In a Dec. 21 meeting, according to Bloomberg, the European Commission team conducting an examination of the proposed deal said they were likely to recommend prohibition of the deal, according to unidentified sources familiar with the proceedings. The team’s advice is nonbinding.
European regulators are concerned about the possibility of competition in derivatives and clearing being threatened by the arrangement. Both NYSE and Deutsche Boerse have offered concessions, but officials told the companies in a Brussels meeting last week that those concessions did not go far enough. The commission has until Feb. 9 to make a ruling on the case.

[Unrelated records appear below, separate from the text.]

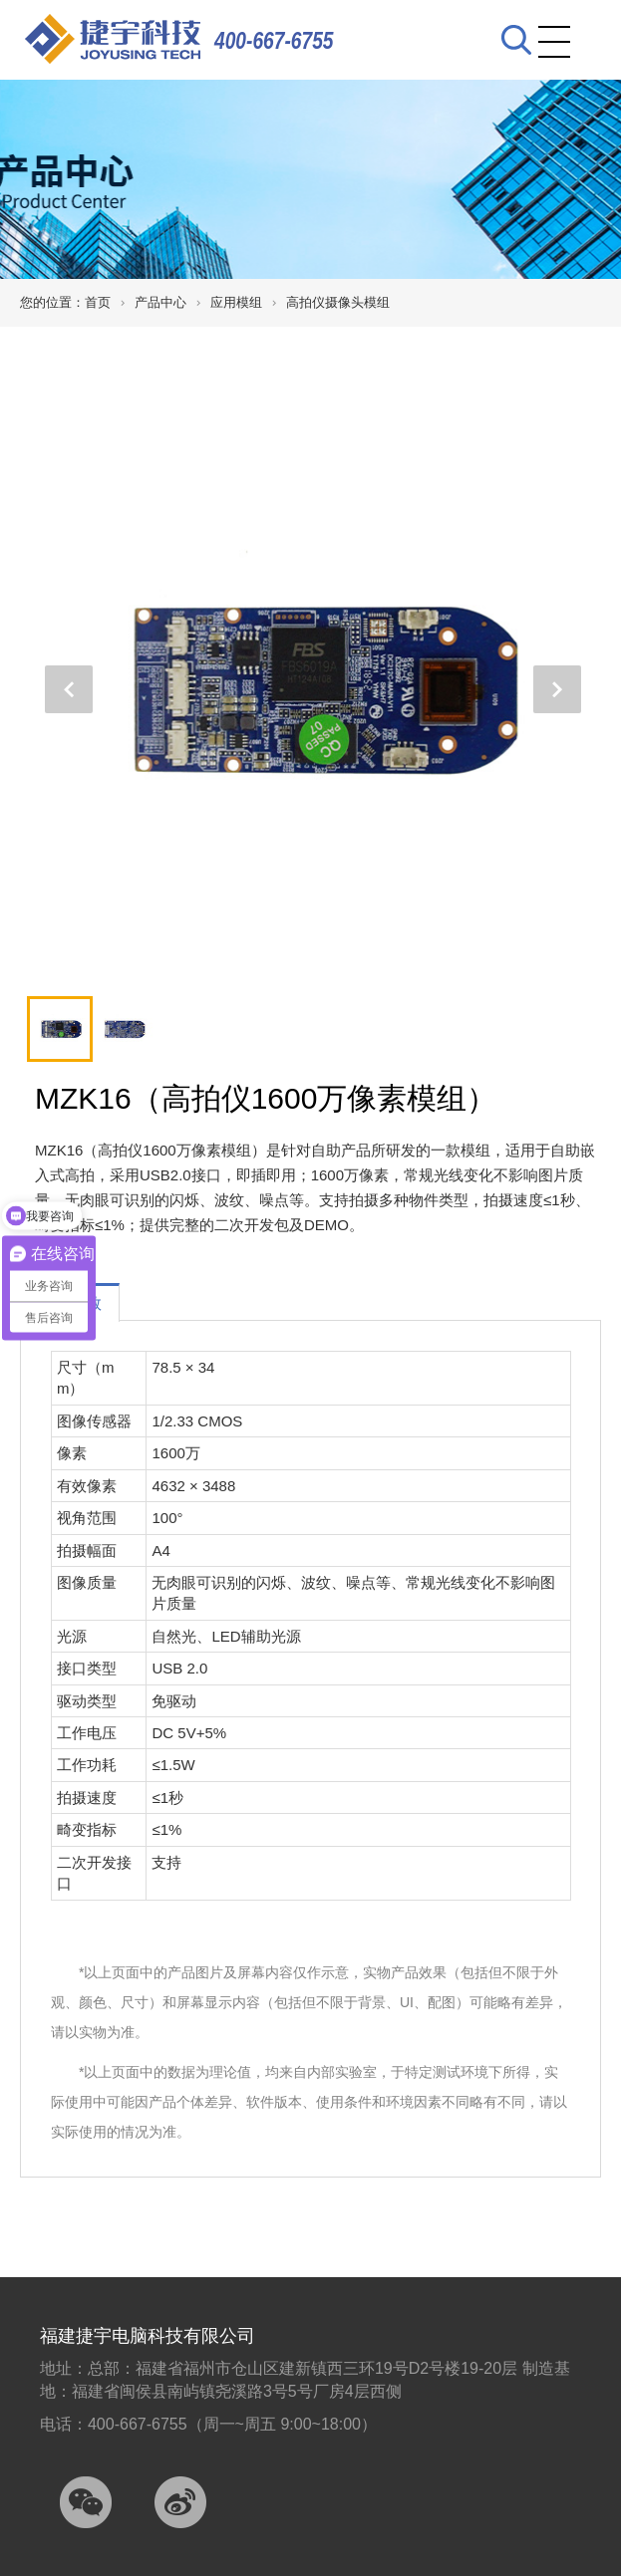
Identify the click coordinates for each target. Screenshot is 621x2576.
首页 (98, 302)
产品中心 (160, 302)
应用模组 (236, 302)
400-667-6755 (274, 40)
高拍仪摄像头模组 (338, 302)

U.S. regulators already agreed, on Dec. 22, to permit the deal to proceed, provided the Frankfurt-based Deutsche Boerse sells its 31.5% stake in another U.S. equity market, Direct Edge Holdings. Europe has not been so quick to act on a decision, and previously said that the companies would have to divest an entire derivatives business such as Liffe or Eurex.
Both CEOs have said they are not prepared to consider such an action, and offered other concessions instead–capping fees on derivatives trading and clearing for three years, selling the Liffe single-stock derivatives business and licensing the Eurex trading system to a third party.
If the takeover occurs, it would put more than 90% of the region’s exchange-traded derivatives market and approximately 30% of European stock trading under the control of a single company.
Eurex is the region’s biggest derivatives exchange and Liffe the second largest. In the U.S., trading in interest-rate, agricultural and commodity futures is already dominated by a single company, CME Group Inc., after its merger in 2007 with the Chicago Board of Trade and with the New York Mercantile Exchange in 2008.